◆ TASK INSTRUCTIONS ◆
Reproduce each of the following items verbatim, line by line.

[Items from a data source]
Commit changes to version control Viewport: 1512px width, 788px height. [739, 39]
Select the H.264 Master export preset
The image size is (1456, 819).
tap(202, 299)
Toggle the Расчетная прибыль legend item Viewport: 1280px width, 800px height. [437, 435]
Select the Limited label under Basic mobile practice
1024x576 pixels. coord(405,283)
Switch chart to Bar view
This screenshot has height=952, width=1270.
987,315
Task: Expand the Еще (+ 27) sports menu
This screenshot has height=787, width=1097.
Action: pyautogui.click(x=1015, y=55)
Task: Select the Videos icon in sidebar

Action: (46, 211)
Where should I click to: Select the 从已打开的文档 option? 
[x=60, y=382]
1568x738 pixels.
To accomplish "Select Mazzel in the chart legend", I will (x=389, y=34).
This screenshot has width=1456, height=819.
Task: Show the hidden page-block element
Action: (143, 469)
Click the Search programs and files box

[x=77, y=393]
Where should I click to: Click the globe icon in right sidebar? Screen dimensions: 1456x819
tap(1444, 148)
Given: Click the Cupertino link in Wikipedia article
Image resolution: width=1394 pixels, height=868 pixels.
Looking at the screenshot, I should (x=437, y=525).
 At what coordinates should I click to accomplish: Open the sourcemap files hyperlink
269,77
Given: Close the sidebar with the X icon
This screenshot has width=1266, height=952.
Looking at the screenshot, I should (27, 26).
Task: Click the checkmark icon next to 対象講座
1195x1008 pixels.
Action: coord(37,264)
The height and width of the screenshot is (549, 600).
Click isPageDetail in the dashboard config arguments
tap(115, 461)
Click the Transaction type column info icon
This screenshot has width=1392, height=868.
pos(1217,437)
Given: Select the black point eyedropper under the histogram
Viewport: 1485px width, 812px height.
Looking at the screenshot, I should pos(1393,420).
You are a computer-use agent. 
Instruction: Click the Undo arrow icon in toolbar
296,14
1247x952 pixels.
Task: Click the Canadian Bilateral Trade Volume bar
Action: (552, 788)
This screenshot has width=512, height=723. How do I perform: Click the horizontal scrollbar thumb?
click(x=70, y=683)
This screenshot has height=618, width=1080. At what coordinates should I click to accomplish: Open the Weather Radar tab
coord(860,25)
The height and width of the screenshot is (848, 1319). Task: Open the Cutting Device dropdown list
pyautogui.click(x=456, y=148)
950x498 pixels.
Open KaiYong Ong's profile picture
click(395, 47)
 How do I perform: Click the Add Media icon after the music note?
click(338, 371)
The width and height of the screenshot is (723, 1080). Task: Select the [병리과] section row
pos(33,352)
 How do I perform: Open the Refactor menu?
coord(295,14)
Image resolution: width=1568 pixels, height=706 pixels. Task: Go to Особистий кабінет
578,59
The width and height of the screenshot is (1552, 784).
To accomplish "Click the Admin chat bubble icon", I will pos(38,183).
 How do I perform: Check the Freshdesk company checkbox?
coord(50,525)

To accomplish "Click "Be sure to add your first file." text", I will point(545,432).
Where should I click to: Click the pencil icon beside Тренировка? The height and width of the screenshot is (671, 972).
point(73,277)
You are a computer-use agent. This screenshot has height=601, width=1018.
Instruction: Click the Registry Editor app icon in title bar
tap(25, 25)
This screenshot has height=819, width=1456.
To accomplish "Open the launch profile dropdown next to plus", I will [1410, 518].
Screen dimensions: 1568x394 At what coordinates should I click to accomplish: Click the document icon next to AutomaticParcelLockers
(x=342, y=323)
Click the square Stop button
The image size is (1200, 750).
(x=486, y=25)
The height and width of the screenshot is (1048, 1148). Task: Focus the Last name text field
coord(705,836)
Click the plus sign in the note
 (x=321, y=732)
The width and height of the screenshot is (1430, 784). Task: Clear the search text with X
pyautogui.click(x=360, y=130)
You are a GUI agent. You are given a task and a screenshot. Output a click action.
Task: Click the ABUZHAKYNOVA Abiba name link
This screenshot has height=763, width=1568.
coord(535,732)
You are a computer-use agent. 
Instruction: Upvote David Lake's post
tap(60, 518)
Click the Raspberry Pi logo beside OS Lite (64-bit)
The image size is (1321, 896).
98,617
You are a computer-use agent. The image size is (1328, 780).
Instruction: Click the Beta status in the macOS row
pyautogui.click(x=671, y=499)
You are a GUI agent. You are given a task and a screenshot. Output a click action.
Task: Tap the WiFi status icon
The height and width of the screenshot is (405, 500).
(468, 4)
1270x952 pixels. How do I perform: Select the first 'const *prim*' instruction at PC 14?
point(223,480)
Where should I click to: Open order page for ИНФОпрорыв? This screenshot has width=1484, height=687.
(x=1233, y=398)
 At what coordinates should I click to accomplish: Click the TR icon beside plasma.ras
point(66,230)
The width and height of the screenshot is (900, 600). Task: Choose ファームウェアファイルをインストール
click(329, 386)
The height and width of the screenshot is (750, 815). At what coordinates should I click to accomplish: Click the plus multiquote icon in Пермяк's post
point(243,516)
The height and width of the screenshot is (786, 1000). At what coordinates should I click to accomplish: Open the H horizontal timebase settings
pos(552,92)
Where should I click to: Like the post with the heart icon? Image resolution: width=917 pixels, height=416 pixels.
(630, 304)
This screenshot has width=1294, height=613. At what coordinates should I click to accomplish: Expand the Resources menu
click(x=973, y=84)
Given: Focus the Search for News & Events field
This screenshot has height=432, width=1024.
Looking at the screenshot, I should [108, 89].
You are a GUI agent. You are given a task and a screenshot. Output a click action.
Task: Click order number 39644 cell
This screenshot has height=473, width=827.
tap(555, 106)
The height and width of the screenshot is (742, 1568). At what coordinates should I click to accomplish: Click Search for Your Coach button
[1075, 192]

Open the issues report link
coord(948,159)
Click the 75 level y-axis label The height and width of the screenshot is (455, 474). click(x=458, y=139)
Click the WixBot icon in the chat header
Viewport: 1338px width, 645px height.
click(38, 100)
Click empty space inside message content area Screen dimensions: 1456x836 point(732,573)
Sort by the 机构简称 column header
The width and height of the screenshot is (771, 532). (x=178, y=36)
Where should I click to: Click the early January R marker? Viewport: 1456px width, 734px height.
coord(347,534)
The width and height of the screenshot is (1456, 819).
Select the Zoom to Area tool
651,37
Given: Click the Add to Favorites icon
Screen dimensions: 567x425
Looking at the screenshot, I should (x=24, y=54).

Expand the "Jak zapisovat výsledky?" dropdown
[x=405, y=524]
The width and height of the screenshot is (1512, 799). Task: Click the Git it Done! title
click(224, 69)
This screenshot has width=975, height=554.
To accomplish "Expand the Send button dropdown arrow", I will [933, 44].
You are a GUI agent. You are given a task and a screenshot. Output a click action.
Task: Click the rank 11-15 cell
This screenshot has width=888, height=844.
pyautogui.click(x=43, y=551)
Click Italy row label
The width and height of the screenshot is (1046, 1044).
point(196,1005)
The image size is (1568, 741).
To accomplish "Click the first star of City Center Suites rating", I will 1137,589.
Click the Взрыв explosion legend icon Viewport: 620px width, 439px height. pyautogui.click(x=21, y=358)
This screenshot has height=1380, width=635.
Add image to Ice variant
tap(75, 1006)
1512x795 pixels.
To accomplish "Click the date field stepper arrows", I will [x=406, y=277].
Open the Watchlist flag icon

◆ ANSWER TO THIS PROBLEM ◆
Commit changes to version control Viewport: 1512px width, 788px height. [739, 39]
Select the H.264 Master export preset
The image size is (1456, 819).
tap(202, 299)
Toggle the Расчетная прибыль legend item Viewport: 1280px width, 800px height. [437, 435]
Select the Limited label under Basic mobile practice
1024x576 pixels. coord(405,283)
Switch chart to Bar view
This screenshot has height=952, width=1270.
987,315
Task: Expand the Еще (+ 27) sports menu
This screenshot has height=787, width=1097.
Action: pyautogui.click(x=1015, y=55)
Task: Select the Videos icon in sidebar

Action: (46, 211)
Where should I click to: Select the 从已打开的文档 option? 
[x=60, y=382]
1568x738 pixels.
To accomplish "Select Mazzel in the chart legend", I will (x=389, y=34).
This screenshot has width=1456, height=819.
Task: Show the hidden page-block element
Action: (143, 469)
Click the Search programs and files box

[x=77, y=393]
Where should I click to: Click the globe icon in right sidebar? Screen dimensions: 1456x819
tap(1444, 148)
Given: Click the Cupertino link in Wikipedia article
Image resolution: width=1394 pixels, height=868 pixels.
Looking at the screenshot, I should (x=437, y=525).
 At what coordinates should I click to accomplish: Open the sourcemap files hyperlink
269,77
Given: Close the sidebar with the X icon
This screenshot has width=1266, height=952.
Looking at the screenshot, I should (27, 26).
Task: Click the checkmark icon next to 対象講座
1195x1008 pixels.
Action: coord(37,264)
The height and width of the screenshot is (549, 600).
Click isPageDetail in the dashboard config arguments
tap(115, 461)
Click the Transaction type column info icon
This screenshot has width=1392, height=868.
pos(1217,437)
Given: Select the black point eyedropper under the histogram
Viewport: 1485px width, 812px height.
Looking at the screenshot, I should pos(1393,420).
You are a computer-use agent. 
Instruction: Click the Undo arrow icon in toolbar
296,14
1247x952 pixels.
Task: Click the Canadian Bilateral Trade Volume bar
Action: (552, 788)
This screenshot has width=512, height=723. How do I perform: Click the horizontal scrollbar thumb?
click(x=70, y=683)
This screenshot has height=618, width=1080. At what coordinates should I click to accomplish: Open the Weather Radar tab
coord(860,25)
The height and width of the screenshot is (848, 1319). Task: Open the Cutting Device dropdown list
pyautogui.click(x=456, y=148)
950x498 pixels.
Open KaiYong Ong's profile picture
click(395, 47)
 How do I perform: Click the Add Media icon after the music note?
click(338, 371)
The width and height of the screenshot is (723, 1080). Task: Select the [병리과] section row
pos(33,352)
 How do I perform: Open the Refactor menu?
coord(295,14)
Image resolution: width=1568 pixels, height=706 pixels. Task: Go to Особистий кабінет
578,59
The width and height of the screenshot is (1552, 784).
To accomplish "Click the Admin chat bubble icon", I will pos(38,183).
 How do I perform: Check the Freshdesk company checkbox?
coord(50,525)

To accomplish "Click "Be sure to add your first file." text", I will point(545,432).
Where should I click to: Click the pencil icon beside Тренировка? The height and width of the screenshot is (671, 972).
point(73,277)
You are a computer-use agent. This screenshot has height=601, width=1018.
Instruction: Click the Registry Editor app icon in title bar
tap(25, 25)
This screenshot has height=819, width=1456.
To accomplish "Open the launch profile dropdown next to plus", I will [1410, 518].
Screen dimensions: 1568x394 At what coordinates should I click to accomplish: Click the document icon next to AutomaticParcelLockers
(x=342, y=323)
Click the square Stop button
The image size is (1200, 750).
(x=486, y=25)
The height and width of the screenshot is (1048, 1148). Task: Focus the Last name text field
coord(705,836)
Click the plus sign in the note
 (x=321, y=732)
The width and height of the screenshot is (1430, 784). Task: Clear the search text with X
pyautogui.click(x=360, y=130)
You are a GUI agent. You are given a task and a screenshot. Output a click action.
Task: Click the ABUZHAKYNOVA Abiba name link
This screenshot has height=763, width=1568.
coord(535,732)
You are a computer-use agent. 
Instruction: Upvote David Lake's post
tap(60, 518)
Click the Raspberry Pi logo beside OS Lite (64-bit)
The image size is (1321, 896).
98,617
You are a computer-use agent. The image size is (1328, 780).
Instruction: Click the Beta status in the macOS row
pyautogui.click(x=671, y=499)
You are a GUI agent. You are given a task and a screenshot. Output a click action.
Task: Tap the WiFi status icon
The height and width of the screenshot is (405, 500).
(468, 4)
1270x952 pixels. How do I perform: Select the first 'const *prim*' instruction at PC 14?
point(223,480)
Where should I click to: Open order page for ИНФОпрорыв? This screenshot has width=1484, height=687.
(x=1233, y=398)
 At what coordinates should I click to accomplish: Click the TR icon beside plasma.ras
point(66,230)
The width and height of the screenshot is (900, 600). Task: Choose ファームウェアファイルをインストール
click(329, 386)
The height and width of the screenshot is (750, 815). At what coordinates should I click to accomplish: Click the plus multiquote icon in Пермяк's post
point(243,516)
The height and width of the screenshot is (786, 1000). At what coordinates should I click to accomplish: Open the H horizontal timebase settings
pos(552,92)
Where should I click to: Like the post with the heart icon? Image resolution: width=917 pixels, height=416 pixels.
(630, 304)
This screenshot has width=1294, height=613. At what coordinates should I click to accomplish: Expand the Resources menu
click(x=973, y=84)
Given: Focus the Search for News & Events field
This screenshot has height=432, width=1024.
Looking at the screenshot, I should [108, 89].
You are a GUI agent. You are given a task and a screenshot. Output a click action.
Task: Click order number 39644 cell
This screenshot has height=473, width=827.
tap(555, 106)
The height and width of the screenshot is (742, 1568). At what coordinates should I click to accomplish: Click Search for Your Coach button
[1075, 192]

Open the issues report link
coord(948,159)
Click the 75 level y-axis label The height and width of the screenshot is (455, 474). click(x=458, y=139)
Click the WixBot icon in the chat header
Viewport: 1338px width, 645px height.
click(38, 100)
Click empty space inside message content area Screen dimensions: 1456x836 point(732,573)
Sort by the 机构简称 column header
The width and height of the screenshot is (771, 532). (x=178, y=36)
Where should I click to: Click the early January R marker? Viewport: 1456px width, 734px height.
coord(347,534)
The width and height of the screenshot is (1456, 819).
Select the Zoom to Area tool
651,37
Given: Click the Add to Favorites icon
Screen dimensions: 567x425
Looking at the screenshot, I should (x=24, y=54).

Expand the "Jak zapisovat výsledky?" dropdown
[x=405, y=524]
The width and height of the screenshot is (1512, 799). Task: Click the Git it Done! title
click(224, 69)
This screenshot has width=975, height=554.
To accomplish "Expand the Send button dropdown arrow", I will [933, 44].
You are a GUI agent. You are given a task and a screenshot. Output a click action.
Task: Click the rank 11-15 cell
This screenshot has width=888, height=844.
pyautogui.click(x=43, y=551)
Click Italy row label
The width and height of the screenshot is (1046, 1044).
point(196,1005)
The image size is (1568, 741).
To accomplish "Click the first star of City Center Suites rating", I will 1137,589.
Click the Взрыв explosion legend icon Viewport: 620px width, 439px height. pyautogui.click(x=21, y=358)
This screenshot has height=1380, width=635.
Add image to Ice variant
tap(75, 1006)
1512x795 pixels.
To accomplish "Click the date field stepper arrows", I will [x=406, y=277].
Open the Watchlist flag icon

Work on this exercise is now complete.